## EXERCISE DIRECTIONS
How many lines of the data include the string "with"? State the number and nothing else.

## INPUT FOR THIS TASK
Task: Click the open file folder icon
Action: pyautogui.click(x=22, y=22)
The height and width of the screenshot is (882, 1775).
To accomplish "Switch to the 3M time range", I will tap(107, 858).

==

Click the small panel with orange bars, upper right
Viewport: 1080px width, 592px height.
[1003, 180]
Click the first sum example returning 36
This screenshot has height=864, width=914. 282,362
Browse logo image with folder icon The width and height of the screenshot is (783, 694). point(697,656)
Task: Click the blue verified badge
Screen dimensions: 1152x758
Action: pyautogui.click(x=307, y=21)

## REPLY
2